After the interview, I was invited to have a tour of the office. I was introduced to all the other staff....chatted with them for a bit. Twice when being introduced, they told their colleague that I had just completed an "amazing" interview.
One of my references was contacted and was so wonderful and excited for me....he gave me a glowing reference. I received an email explaining that the selection process was taking longer than anticipated and "thank you for my patience..." So...........you can see why I thought........this may unfold as I would like. I just may find a new home where I could ply my two passions......my two gifts I have to offer this crazy planet.....counselling and facilitating.
Ring, ring........."unfortunately we have decided to go in another direction and have offered the position to someone else....."
And what direction might that be? And could I get some feedback on why I wasn't chosen? WELL, these questions made them very uncomfortable. I was told I caught them off guard with my questions. I was told to email any questions I had and they would be more than happy to respond. You call someone who was obviously in the running right until the end when some kind of twist was thrown into the mix with a generically packaged "good news/bad news" bullshit and don't expect to hear that the unlucky candidate has some questions??? Of course I want to know why I didn't get the job!! Of course I want an explanation as to how I could've read the whole process wrongly! I want to know where I screwed up, so I can learn from it and move on!!
So...the waiting is over. I flooded my office with gulping angry tears and burbling idiocy....my face is all patchy and red and puffy. But, I'm fine. Why? Because the waiting is over. I'm not in stall mode anymore. I HATE stall mode. My creative brain is NOW open again to take a few other ideas off the shelf and continue on.
But, more importantly....much more importantly,......a wonderful group of colleagues and my caring supportive supervisor rushed into my office and hugged me and listened to me try to burble things out.....and shed a few tears with me because they felt so badly. I was told I was loved and valued. And in the middle of my little personal crisis, a beautiful friend held my hand and said a prayer for me....asking God to help me figure out how to settle and how to recognize how valued I am.
In a government office........not typically one envisions an office eh? I love it.
It wasn't meant to be...for whatever reason it wasn't meant to be.....
To everyone out there who had the fingers, eyes, toes and legs crossed for me I want to thank you for that. I can't tell you how wonderful it made me feel..... Today, when I emailed my blogger friend, breadbox....aka....."N." who has been with me everyday asking and wondering and sending me upbeat encouragement, he suggested I listen to a favourite anthem of his ....one I too love as well. My husband sent me the link to the following youtube version of Stan Rogers' inspiring song, The Mary Ellen Carter.... I watched the video which includes a terrific story at the beginning told by a sailor whose ship turned over in a storm and how he survived it....and I could FEEL the zip, zap and bouncy buzz fill back into me again..... Oh my God!
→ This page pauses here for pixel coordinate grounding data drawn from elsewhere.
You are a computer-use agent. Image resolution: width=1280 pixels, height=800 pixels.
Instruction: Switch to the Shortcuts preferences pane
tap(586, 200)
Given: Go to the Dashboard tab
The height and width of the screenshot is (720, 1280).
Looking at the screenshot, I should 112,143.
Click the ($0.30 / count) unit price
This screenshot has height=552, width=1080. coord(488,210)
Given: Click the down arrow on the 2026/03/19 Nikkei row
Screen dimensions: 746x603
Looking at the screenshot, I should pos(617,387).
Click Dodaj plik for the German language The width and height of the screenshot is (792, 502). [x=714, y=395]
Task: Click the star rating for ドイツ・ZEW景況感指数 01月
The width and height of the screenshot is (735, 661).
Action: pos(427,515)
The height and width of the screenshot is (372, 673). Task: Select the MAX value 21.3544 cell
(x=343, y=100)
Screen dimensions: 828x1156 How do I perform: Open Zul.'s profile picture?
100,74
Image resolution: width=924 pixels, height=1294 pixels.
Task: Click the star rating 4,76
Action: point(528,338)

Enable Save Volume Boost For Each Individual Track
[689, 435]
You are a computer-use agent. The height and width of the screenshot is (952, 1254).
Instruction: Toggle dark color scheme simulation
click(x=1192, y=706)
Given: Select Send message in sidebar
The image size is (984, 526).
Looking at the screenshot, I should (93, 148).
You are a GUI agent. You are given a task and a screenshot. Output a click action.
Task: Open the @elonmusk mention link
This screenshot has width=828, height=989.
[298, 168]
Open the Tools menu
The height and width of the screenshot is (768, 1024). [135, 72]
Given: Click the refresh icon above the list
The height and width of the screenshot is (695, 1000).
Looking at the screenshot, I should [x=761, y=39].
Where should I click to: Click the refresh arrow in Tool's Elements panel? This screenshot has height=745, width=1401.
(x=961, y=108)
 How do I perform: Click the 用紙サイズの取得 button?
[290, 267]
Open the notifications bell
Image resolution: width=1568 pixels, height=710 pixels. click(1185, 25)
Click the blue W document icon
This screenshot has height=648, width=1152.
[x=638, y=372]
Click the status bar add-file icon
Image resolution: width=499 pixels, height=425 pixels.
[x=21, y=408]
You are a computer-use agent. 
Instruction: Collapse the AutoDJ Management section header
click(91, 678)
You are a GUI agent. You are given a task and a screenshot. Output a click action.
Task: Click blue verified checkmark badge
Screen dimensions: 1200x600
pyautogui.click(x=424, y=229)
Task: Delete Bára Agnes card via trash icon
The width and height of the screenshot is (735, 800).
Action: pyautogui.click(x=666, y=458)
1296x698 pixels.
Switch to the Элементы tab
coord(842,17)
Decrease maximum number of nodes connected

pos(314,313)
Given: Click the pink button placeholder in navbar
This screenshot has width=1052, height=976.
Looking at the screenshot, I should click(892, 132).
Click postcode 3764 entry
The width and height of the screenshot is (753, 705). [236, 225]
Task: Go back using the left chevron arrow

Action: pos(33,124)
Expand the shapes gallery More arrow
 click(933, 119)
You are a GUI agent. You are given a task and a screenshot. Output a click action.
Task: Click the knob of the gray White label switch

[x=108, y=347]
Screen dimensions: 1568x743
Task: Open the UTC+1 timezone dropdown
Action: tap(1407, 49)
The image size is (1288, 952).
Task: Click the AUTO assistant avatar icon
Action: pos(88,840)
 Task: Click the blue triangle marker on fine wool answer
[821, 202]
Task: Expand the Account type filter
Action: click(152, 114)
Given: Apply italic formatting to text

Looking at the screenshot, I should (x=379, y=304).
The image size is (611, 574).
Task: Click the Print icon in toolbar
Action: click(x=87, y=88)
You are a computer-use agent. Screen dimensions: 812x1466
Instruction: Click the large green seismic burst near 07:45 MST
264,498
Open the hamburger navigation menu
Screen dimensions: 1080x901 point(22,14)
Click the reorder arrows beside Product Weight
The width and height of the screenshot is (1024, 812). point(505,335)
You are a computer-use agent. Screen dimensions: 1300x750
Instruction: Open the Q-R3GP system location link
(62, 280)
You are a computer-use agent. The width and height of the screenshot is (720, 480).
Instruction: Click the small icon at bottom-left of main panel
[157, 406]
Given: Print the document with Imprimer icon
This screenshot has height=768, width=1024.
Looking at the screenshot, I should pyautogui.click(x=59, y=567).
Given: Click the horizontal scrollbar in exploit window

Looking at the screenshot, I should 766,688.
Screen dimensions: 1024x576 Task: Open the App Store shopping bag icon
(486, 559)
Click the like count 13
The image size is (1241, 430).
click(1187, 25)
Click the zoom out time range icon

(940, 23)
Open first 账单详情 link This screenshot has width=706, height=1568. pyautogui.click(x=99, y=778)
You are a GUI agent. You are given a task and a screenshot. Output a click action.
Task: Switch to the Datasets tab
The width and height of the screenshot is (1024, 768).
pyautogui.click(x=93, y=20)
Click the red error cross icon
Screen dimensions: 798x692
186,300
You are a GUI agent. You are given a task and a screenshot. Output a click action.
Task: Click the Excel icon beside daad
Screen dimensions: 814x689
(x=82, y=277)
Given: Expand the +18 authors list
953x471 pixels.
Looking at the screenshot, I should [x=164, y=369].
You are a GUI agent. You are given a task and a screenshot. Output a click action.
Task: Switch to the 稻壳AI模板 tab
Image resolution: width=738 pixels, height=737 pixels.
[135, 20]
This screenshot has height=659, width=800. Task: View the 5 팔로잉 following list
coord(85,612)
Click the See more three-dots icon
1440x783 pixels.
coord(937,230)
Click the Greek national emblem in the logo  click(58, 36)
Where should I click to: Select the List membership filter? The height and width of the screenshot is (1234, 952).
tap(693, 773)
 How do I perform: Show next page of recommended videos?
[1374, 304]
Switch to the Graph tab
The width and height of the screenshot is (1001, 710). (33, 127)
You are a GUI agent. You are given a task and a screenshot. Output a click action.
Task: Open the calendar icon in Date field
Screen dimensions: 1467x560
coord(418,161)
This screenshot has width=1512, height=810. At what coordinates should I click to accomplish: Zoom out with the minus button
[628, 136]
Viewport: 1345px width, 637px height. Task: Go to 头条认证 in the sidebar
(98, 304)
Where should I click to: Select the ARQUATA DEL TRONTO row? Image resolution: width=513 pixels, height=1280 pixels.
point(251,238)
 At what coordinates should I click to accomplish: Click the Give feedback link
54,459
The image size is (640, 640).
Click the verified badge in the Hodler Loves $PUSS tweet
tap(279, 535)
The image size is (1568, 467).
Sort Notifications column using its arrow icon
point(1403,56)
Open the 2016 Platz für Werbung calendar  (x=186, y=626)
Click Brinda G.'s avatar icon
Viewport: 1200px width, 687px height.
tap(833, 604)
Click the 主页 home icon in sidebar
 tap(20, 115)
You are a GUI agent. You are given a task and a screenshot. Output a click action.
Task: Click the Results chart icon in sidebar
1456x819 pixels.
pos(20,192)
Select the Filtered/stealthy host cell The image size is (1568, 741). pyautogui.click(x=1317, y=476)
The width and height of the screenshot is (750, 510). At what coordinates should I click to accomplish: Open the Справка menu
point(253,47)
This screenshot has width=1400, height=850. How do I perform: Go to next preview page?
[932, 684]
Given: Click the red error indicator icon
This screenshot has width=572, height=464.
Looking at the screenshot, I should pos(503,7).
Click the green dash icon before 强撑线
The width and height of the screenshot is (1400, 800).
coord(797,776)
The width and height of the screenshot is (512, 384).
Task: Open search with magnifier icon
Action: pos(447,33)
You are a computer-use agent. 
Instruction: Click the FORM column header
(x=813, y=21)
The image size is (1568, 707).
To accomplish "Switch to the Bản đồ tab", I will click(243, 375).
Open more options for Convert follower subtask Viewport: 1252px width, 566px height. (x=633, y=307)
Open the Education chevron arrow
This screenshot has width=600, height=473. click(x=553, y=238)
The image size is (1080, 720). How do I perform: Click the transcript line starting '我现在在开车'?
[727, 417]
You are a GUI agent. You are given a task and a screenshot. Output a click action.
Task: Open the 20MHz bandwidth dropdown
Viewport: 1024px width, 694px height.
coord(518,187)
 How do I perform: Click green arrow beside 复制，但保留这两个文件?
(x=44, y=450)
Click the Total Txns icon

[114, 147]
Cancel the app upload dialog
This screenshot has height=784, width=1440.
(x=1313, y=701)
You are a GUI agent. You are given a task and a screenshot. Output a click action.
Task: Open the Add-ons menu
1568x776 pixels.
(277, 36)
How can you not feel the energy return listening to lyrics like these.....
And you, to whom adversity has dealt the final blow
With smiling bastards lying to you everywhere you go
Turn to, and put out all your strength of arm and heart and brain
And like the Mary Ellen Carter, rise again.
Rise again, rise again - though your heart it be broken
And life about to end
No matter what you've lost, be it a home, a love, a friend.
Like the Mary Ellen Carter, rise again.
Enjoy Stan Rogers....Canada's beloved singer/storyteller who died tragically in 1983 in a plane crash..... his big booming voice and inspirational lyrics carry on..
RISE AGAIN! RISE AGAIN!
thank you Neil for suggesting I revisit this. thank you Jamie for sending it to me.
Is it happy hour yet?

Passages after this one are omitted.